Starting with the line that has "Click the Back button beside hex field" in the records below and stopping after the line that has "Where should I click to: Click", output every line exactly and nothing else; skip pictures.

DATA FOR PROCESSING:
******************************

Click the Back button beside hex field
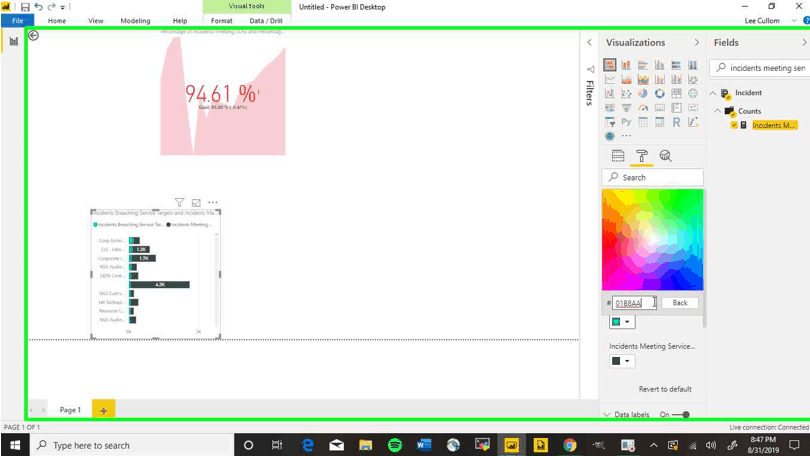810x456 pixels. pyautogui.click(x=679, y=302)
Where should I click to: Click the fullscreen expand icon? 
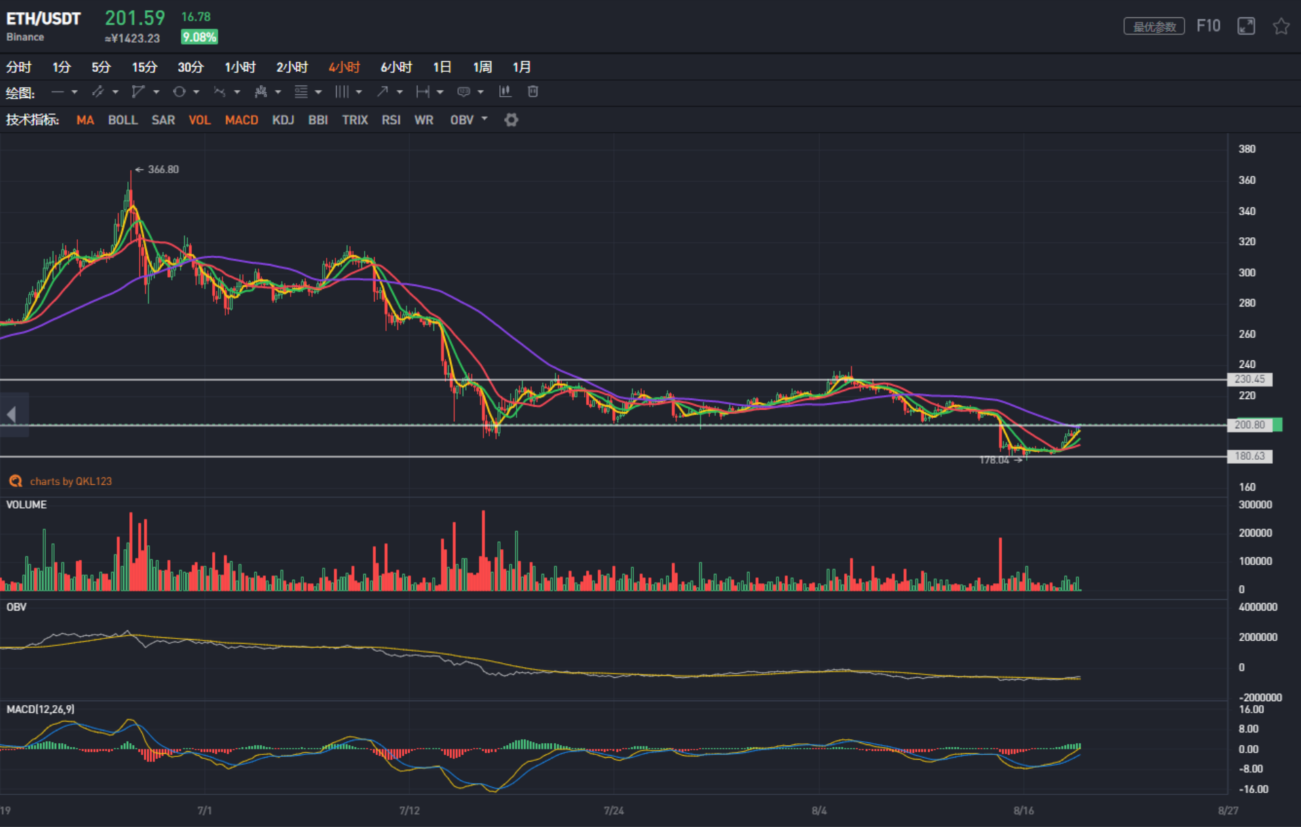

******************************

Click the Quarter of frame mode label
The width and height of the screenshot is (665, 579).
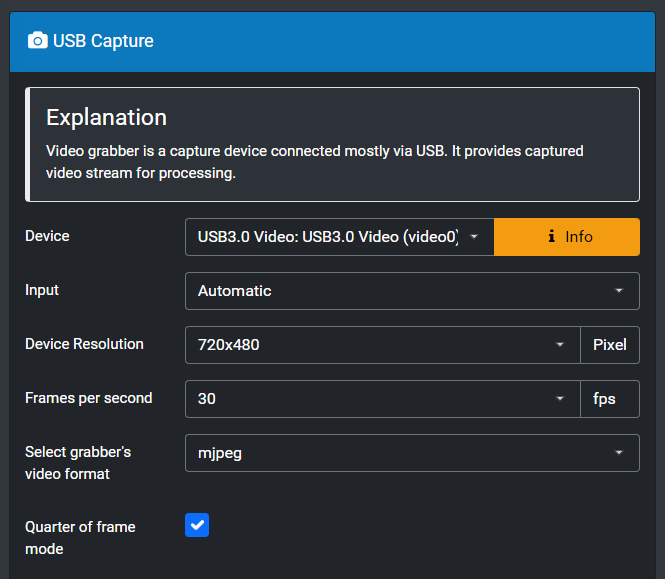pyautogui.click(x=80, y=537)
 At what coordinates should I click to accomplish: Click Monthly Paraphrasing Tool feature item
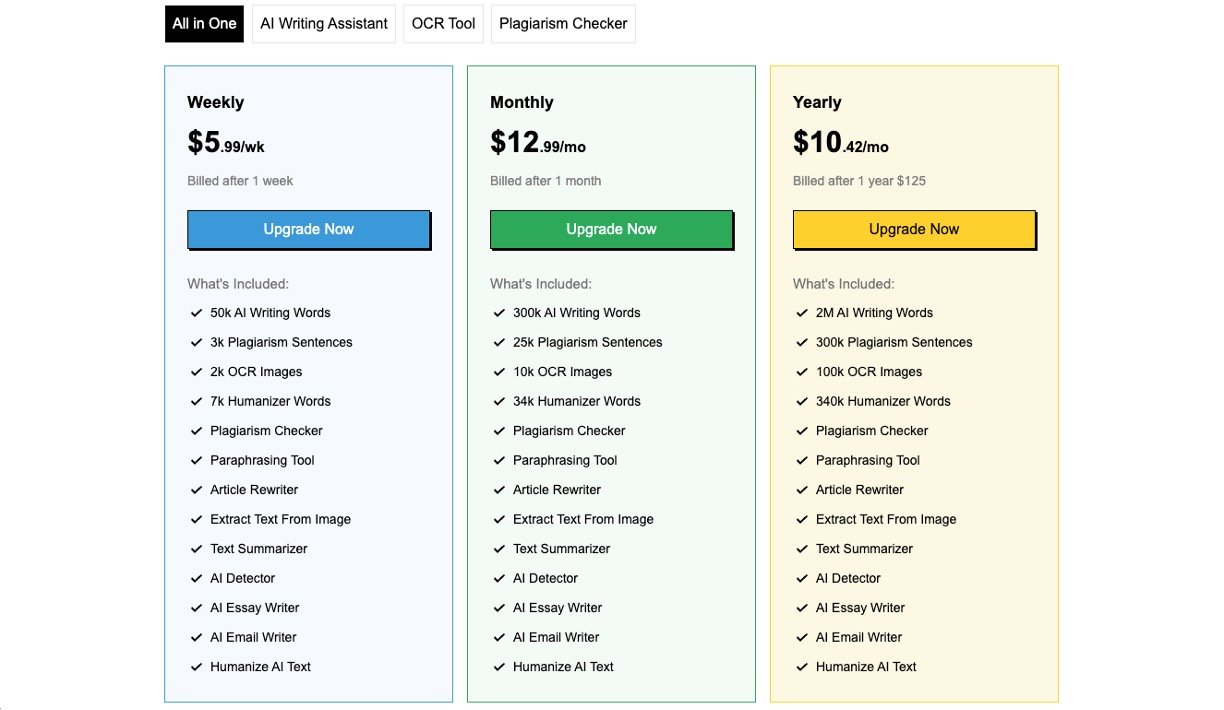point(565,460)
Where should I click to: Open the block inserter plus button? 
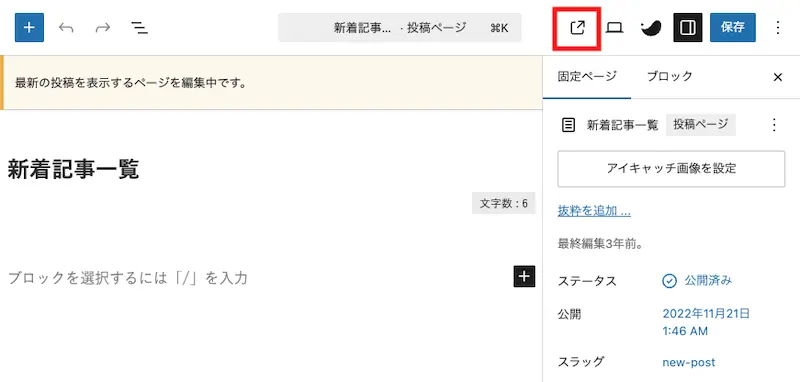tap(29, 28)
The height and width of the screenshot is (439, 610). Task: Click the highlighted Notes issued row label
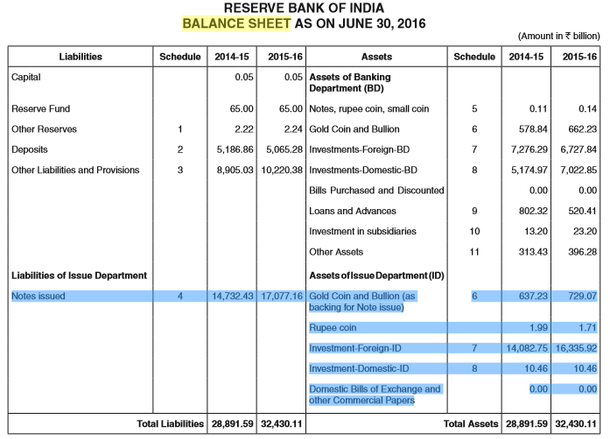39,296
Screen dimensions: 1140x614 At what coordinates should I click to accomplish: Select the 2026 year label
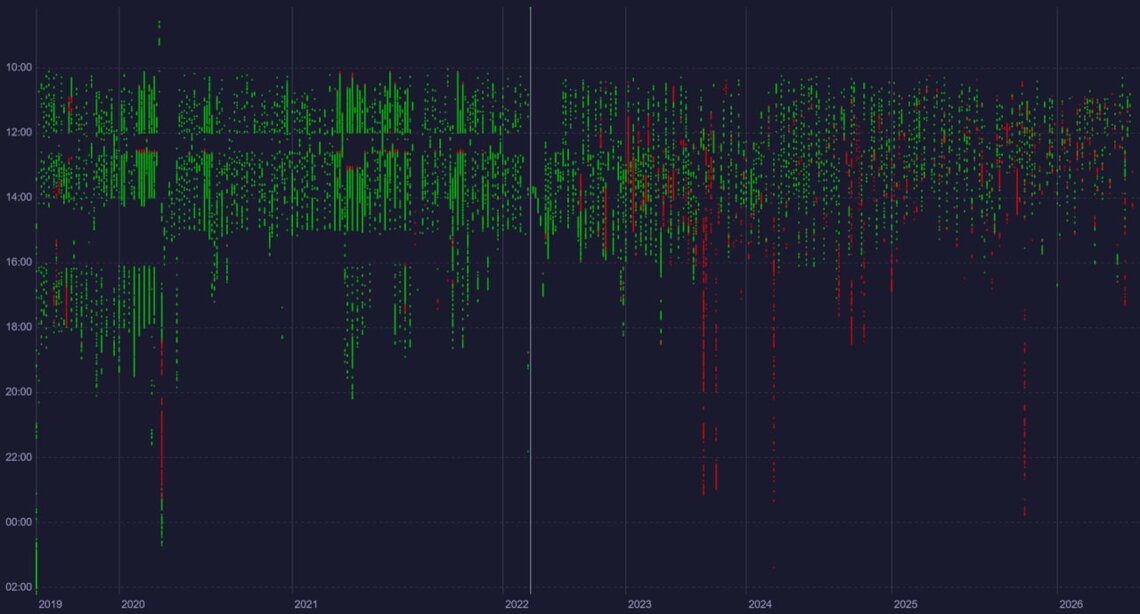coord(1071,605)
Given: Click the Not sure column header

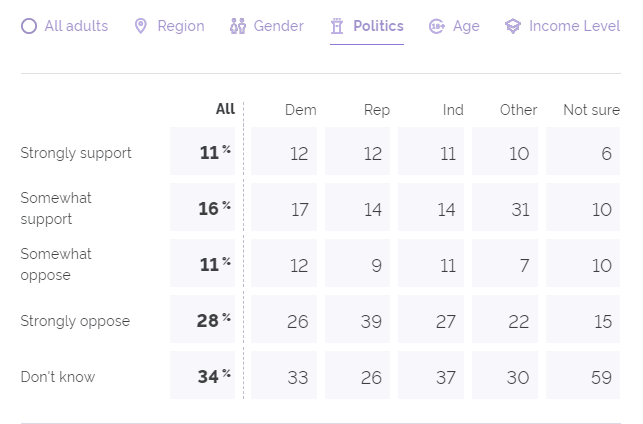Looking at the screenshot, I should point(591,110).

******************************

PROBLEM SOLUTION:
Click the Back button beside hex field
810x456 pixels. pyautogui.click(x=679, y=302)
Where should I click to: Click the fullscreen expand icon? 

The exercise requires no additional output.